Some of them are now missing IIRC, but we have the ones I did last year listed (with objects found) in #213. You can add to list there, or create list using some other mechanism, since this keeps coming up...
(i.e., one option would be to have a script that nightly goes and runs object detection on a set of test images, and if results change, flag you, since it may indicate something broke, and it would also give us an ongoing record of how object detection/semseg change over time as we change models, etc.)
I have tested 2 models which are fairly larger than the current models. I have picked YOLOv5s6 and YOLOv5sl6(can be found here) for my testing. The following was my conclusion.
YOLOv5sl6 is the biggest model currently available. On testing it with images, I found that the output was not very different from the current model. Moreover, this model tends to take around 1.5 secs
per request as against the current model which takes 0.3sec
per request. Hence I have decided to not use this model as there is no significant benefit in including this model in our pipeline.
The second model that I tested was YOLOv5s6. This model also gives results that are very similar to the current model. I have added the results in #213. This model also takes roughly 0.4secs
to run per request. Hence this model can be considered.
@jeffbl please let me know if you feel the need to change the current model considering the output. Pinging @gp1702 as well to weigh in on this topic.
Thanks for testing this. Agree that is a massive performance hit for the largest model, unless there is a very clear quality benefit. Given our testing is very limited, I'd be happy to take the extra 0.1s/query to go with YOLOv5s6, since it may make more of a difference in cases we haven't encountered yet. Do you know if it takes significantly more memory?
@jeffbl I havent tested this on memory consumption as the current object detection models are not running on GPU.
Based on some testing of graphics from our tutorial page, YOLOv5s6 does not seem to be an improvement:
tutorial YOLOv5x (pegasus) YOLOv5s6 (unicorn)
mountain landscape only object found on pegasus (horse) not found with YOLOv5s6
street scene 6 people, 2 umbrellas, 2 traffic lights, 4 cars, a bus, and a backpack. 5 people, 4 cars, a backpack, an umbrella, and a traffic light.
dining 5 bowls, 4 chairs, 2 vases, 4 wine glasses, 4 people, a cup, a potted plant, a couch, a dining table, and a bottle 3 chairs 5 people 1 potted plant 1 bottle 1 bowl and 1 dining table
The hypothesis is that since the YOLOv5s6 model has far fewer parameters than the in-production YOLOv5x, it struggles to identify objects. I'd say based on these examples, it would not be a win to move from YOLOv5x to YOLOv5s6. We could try a larger high-resolution model, but gains may not be huge anyway.

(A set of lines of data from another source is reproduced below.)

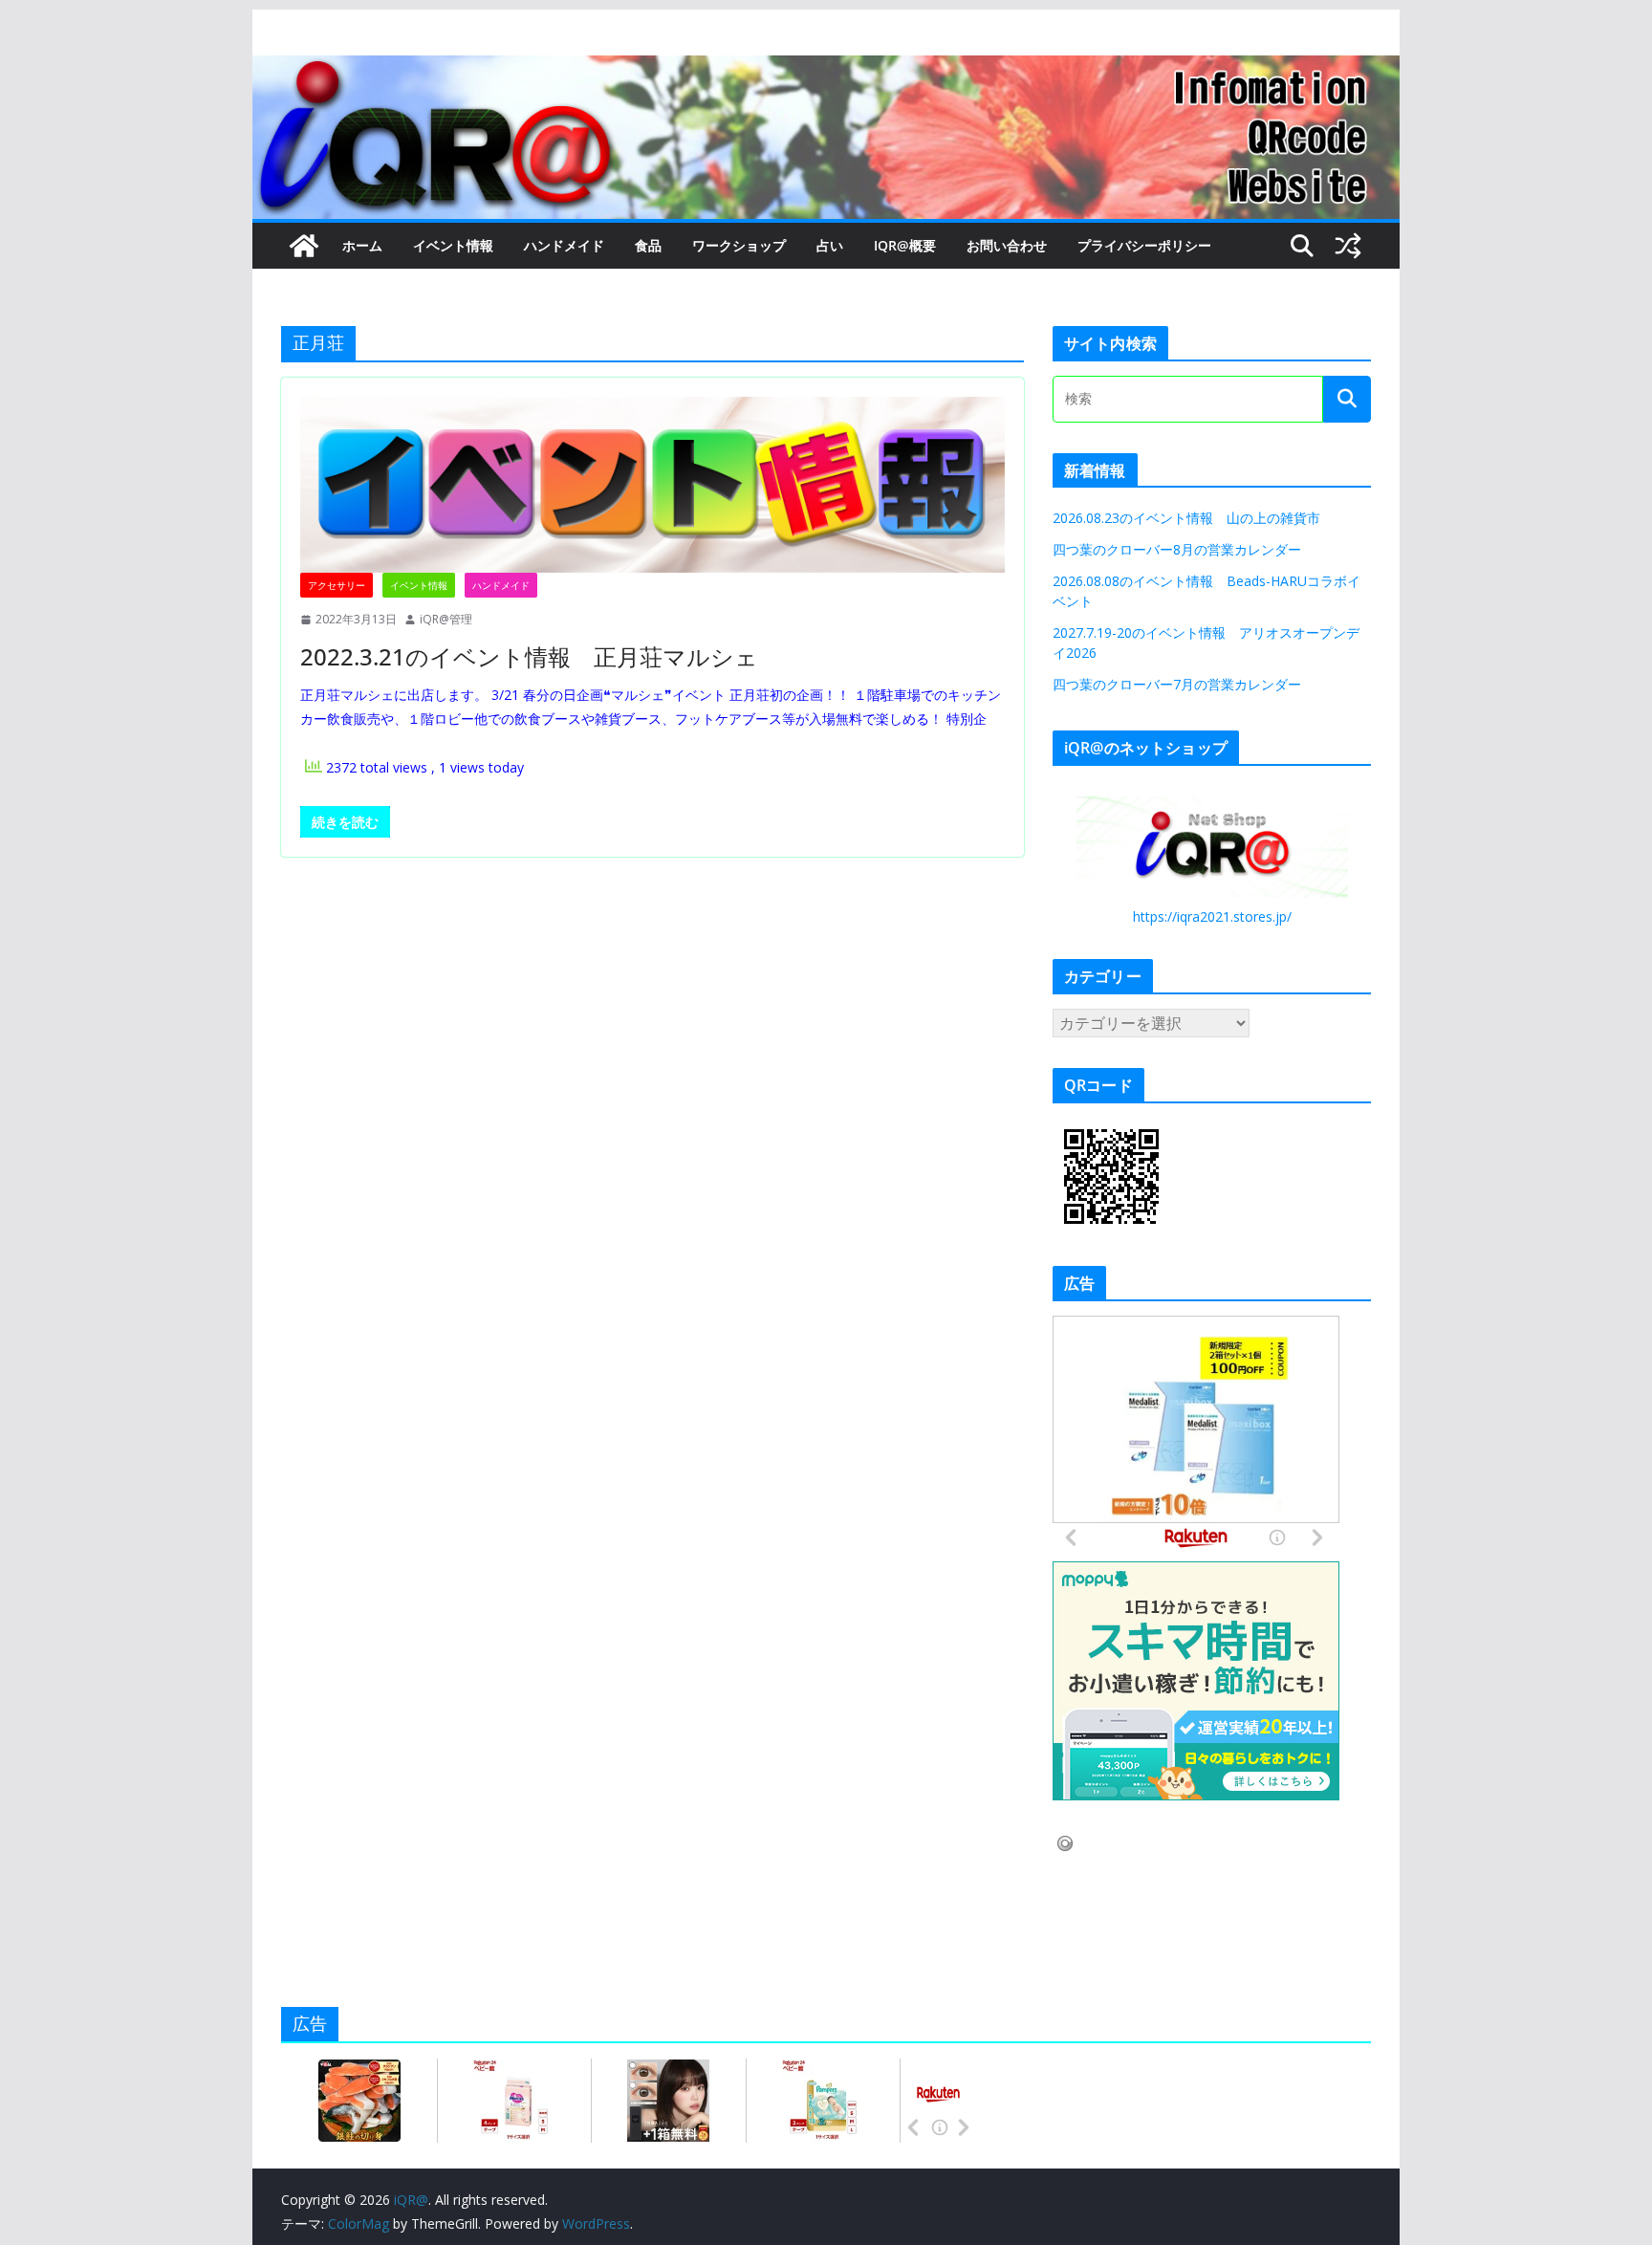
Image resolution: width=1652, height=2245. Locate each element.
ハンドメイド (564, 245)
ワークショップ (739, 245)
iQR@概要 (905, 245)
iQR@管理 (446, 619)
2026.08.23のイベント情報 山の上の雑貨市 (1186, 518)
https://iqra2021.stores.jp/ (1212, 916)
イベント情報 (453, 245)
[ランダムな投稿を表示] (1348, 246)
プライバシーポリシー (1144, 245)
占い (829, 245)
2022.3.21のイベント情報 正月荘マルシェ (529, 656)
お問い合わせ (1007, 245)
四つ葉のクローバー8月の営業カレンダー (1177, 549)
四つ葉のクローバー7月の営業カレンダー (1177, 684)
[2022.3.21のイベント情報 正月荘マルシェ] (652, 485)
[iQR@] (304, 246)
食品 (648, 245)
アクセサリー (336, 585)
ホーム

To really do a thorough job, we would need to identify a test set of representative graphics, and have a script or something that output objects found for various model sizes. However, after discussion with @rohanakut I'm postponing this work item to post CSUN (backlog), when it should be considered alongside moving to Azure or another object detection solution.
Assigning to @rianadutta since this is about the server-side tradeoffs of quality vs. latency/memory.
209 moved YOLO to a larger model, but still at the smaller image size. This work item is to also investigate whether it is worth the additional compute time/memory to move to the larger image dimension models. The hope would be that when running on pegasus with the 3090, that it is still very fast in terms of real time. Note that #213 has links to photos that were tested on the original small YOLO model, as well as the larger one, so even if not comprehensive, can be used as a basis of comparison.